US Securities and Exchange Commission (SEC) has finally won a legal battle against a Florida man who was identified as an Insider Threat to Apple’s acquisition of mobile security company AuthenTec in 2012.
Further going into the details, a Florida man named John Stimpson bought AuthenTec call options in the year 2012 after learning nonpublic info that a possible merger of AuthenTec with Apple Inc, is on the cards. The guy’s idea was to sell the options for a higher stock price and to make incredible profits.
In an order dated Tuesday, the SEC said Stimpson sold his options within three months after Apple acquired AuthenTec for $256 million which caused AuthenTec’s share price rise by two-thirds.
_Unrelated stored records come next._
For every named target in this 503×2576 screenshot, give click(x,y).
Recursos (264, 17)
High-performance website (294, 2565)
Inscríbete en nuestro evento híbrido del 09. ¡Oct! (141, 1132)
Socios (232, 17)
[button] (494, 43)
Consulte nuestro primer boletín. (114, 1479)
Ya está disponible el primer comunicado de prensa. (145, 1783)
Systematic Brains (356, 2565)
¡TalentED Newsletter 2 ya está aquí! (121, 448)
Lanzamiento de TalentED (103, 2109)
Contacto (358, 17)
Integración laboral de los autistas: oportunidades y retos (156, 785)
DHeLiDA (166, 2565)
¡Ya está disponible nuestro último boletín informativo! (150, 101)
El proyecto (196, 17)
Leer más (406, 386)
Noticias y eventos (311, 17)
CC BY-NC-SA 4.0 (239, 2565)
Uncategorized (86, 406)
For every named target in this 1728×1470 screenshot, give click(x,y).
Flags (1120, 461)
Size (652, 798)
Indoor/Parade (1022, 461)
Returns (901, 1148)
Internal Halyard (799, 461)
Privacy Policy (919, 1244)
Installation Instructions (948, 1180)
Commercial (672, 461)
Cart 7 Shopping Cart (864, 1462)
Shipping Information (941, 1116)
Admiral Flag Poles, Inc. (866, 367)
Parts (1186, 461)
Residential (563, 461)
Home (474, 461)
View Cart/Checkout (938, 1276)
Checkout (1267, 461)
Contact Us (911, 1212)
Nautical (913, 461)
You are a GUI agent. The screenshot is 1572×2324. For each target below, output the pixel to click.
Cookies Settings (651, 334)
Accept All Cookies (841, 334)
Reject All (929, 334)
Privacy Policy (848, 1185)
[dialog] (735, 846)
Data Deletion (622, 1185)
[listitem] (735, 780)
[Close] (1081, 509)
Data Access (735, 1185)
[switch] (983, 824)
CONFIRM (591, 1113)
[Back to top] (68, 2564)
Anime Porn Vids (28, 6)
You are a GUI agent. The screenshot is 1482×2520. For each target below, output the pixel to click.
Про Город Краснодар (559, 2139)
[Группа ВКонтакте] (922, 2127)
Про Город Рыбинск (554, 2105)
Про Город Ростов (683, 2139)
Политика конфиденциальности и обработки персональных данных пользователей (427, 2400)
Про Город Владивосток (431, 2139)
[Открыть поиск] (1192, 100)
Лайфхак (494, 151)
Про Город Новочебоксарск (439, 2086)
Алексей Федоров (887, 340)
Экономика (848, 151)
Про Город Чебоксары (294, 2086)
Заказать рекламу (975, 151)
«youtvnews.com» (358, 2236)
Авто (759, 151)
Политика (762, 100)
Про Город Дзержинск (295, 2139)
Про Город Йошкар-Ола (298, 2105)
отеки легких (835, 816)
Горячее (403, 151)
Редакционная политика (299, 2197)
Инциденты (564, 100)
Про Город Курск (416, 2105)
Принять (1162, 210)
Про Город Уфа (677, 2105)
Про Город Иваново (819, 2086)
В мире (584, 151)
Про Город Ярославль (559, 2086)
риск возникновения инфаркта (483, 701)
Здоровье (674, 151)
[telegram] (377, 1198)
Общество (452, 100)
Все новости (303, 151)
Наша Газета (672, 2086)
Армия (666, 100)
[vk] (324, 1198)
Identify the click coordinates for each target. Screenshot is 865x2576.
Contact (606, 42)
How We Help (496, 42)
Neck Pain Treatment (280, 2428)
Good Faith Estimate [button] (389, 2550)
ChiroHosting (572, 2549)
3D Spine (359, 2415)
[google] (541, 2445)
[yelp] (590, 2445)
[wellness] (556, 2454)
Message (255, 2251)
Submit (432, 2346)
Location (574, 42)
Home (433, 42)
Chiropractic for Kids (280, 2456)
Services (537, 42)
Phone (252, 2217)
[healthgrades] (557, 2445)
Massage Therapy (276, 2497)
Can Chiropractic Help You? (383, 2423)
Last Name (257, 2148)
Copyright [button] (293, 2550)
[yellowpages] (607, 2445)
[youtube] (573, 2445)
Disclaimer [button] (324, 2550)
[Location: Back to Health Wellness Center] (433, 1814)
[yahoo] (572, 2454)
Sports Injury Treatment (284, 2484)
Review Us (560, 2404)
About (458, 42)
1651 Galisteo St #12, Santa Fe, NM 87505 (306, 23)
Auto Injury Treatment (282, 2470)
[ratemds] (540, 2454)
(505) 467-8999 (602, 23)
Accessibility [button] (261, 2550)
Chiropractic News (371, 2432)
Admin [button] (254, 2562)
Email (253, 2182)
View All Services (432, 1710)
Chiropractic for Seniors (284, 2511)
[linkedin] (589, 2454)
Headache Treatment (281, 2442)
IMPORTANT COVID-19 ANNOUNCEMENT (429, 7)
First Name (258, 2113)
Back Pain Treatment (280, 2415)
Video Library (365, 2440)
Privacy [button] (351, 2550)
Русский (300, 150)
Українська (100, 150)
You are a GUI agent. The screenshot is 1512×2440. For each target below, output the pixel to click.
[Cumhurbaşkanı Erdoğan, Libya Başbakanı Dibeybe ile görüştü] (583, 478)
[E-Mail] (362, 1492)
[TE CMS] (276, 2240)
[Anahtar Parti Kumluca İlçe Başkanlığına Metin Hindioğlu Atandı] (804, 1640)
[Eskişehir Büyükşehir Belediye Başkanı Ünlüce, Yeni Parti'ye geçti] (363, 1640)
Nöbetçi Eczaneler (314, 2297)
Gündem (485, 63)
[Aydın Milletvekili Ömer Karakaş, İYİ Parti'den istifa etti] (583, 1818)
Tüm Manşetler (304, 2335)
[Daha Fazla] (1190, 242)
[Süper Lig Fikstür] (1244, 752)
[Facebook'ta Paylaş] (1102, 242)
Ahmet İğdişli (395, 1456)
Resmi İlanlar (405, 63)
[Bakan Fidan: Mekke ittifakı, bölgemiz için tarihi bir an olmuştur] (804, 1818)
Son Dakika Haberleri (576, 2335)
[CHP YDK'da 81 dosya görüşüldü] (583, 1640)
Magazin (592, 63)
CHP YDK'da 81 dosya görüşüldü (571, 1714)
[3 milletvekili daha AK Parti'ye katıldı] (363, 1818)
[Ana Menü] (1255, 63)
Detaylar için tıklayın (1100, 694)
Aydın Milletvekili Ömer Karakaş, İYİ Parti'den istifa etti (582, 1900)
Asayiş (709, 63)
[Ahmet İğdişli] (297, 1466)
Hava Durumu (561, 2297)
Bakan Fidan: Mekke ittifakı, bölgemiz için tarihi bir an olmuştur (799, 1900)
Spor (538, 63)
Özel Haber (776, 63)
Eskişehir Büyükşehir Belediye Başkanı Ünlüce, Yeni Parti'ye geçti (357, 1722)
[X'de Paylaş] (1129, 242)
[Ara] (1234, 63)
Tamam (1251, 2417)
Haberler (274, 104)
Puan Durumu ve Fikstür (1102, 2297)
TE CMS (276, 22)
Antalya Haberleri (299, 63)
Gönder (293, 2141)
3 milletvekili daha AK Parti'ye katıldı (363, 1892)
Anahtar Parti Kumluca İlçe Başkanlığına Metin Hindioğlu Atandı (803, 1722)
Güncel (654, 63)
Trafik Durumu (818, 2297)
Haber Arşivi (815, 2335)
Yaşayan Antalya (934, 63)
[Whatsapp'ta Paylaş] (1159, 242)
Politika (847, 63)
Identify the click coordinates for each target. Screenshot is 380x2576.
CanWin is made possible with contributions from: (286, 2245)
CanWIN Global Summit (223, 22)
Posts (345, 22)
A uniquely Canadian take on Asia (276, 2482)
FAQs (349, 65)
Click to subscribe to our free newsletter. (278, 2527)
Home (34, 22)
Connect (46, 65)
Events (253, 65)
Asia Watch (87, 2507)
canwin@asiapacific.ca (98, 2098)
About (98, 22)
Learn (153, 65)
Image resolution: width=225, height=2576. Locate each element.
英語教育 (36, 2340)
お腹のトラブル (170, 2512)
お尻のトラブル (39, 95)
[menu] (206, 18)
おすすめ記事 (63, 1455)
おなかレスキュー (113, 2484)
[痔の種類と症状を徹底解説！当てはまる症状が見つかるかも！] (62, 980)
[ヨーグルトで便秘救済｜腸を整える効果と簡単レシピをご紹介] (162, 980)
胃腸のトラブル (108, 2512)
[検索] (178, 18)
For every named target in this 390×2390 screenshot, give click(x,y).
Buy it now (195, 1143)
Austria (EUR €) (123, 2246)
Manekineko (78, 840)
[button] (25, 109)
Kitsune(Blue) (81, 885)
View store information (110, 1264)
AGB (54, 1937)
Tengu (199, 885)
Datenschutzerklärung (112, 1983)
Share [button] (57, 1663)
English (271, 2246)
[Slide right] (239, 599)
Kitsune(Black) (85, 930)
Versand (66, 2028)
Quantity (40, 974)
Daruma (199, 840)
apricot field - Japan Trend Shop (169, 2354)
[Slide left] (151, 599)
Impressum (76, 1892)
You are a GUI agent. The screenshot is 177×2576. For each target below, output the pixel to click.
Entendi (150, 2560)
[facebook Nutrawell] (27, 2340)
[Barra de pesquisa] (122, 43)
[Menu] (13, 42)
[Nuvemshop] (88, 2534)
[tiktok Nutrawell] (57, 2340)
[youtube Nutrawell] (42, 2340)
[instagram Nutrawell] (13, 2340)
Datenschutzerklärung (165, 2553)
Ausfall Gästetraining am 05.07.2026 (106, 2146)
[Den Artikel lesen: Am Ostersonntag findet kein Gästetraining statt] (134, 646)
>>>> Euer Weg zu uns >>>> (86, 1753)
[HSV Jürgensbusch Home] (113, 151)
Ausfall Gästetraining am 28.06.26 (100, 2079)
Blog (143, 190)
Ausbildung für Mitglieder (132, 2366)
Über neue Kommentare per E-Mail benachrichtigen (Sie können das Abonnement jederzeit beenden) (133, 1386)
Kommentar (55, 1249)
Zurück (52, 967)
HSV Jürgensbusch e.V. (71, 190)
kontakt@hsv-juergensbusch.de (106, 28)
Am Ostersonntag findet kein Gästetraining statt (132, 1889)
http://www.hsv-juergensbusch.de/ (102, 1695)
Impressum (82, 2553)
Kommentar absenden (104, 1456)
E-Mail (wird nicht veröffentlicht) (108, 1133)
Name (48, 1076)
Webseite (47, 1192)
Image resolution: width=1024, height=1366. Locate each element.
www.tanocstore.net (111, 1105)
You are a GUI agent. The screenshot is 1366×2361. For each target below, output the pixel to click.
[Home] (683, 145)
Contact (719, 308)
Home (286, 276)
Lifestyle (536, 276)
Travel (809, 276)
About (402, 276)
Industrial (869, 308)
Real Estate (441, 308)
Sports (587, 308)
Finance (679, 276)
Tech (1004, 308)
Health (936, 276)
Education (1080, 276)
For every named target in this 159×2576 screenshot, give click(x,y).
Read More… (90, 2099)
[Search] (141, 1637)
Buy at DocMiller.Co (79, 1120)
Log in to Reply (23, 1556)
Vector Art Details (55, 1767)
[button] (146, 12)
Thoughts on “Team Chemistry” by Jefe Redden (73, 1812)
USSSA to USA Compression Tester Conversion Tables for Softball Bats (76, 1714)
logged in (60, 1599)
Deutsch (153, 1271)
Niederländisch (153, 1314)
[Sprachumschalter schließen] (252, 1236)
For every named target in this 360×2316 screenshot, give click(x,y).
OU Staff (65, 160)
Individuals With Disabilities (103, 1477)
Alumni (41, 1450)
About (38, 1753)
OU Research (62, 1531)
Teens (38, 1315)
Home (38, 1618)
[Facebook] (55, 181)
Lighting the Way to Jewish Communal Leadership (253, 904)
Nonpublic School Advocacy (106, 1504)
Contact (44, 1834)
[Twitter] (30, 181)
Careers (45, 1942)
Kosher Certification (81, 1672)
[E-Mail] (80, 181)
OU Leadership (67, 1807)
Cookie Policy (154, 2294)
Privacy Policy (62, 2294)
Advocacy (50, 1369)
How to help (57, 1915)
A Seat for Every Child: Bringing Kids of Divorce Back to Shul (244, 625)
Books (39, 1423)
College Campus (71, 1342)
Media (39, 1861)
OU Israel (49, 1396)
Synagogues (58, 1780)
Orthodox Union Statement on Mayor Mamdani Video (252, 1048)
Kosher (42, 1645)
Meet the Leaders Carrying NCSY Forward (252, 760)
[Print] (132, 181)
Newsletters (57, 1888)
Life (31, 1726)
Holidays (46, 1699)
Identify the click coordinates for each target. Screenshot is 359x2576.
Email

As per the details available to the media, Stimpson, 49, of Melbourne Beach was working as a senior network administrator in the IT department of AuthenTec in 2012 and was holding the same post since November 2006. Through one of the board meetings, Stimpson learned that his company AuthenTec will be acquired by Apple by the 3Q of 2012.
So, John acquired most of the shares of his company in a bid to increase the stock price before the purchase deal. Apple discovered this discrepancy in early 2013 and reported to Merger and acquisition watchdog SEC as the deal was already concluded and was stalled for the fiscal year.
A detailed probe was established by SEC in which Stimpson’s insider trading charges were identified. On further prosecution, John Stimpson admitted that he will give up $135,570 of trading profits plus the interest of $7,663 and pay a $135,570 civil fine for his wrong doing.
As a result, Stimpson agreed to pay $278,773 in a 2-time settlement to US Securities and Exchange Commission by November this year.
Hence, SEC succeeded in not only identifying the insider threat of Apple’s purchase of AuthenTec deal but also managed to prosecute him and pay a penalty for breaching certain Merger and Acquisition laws of United States.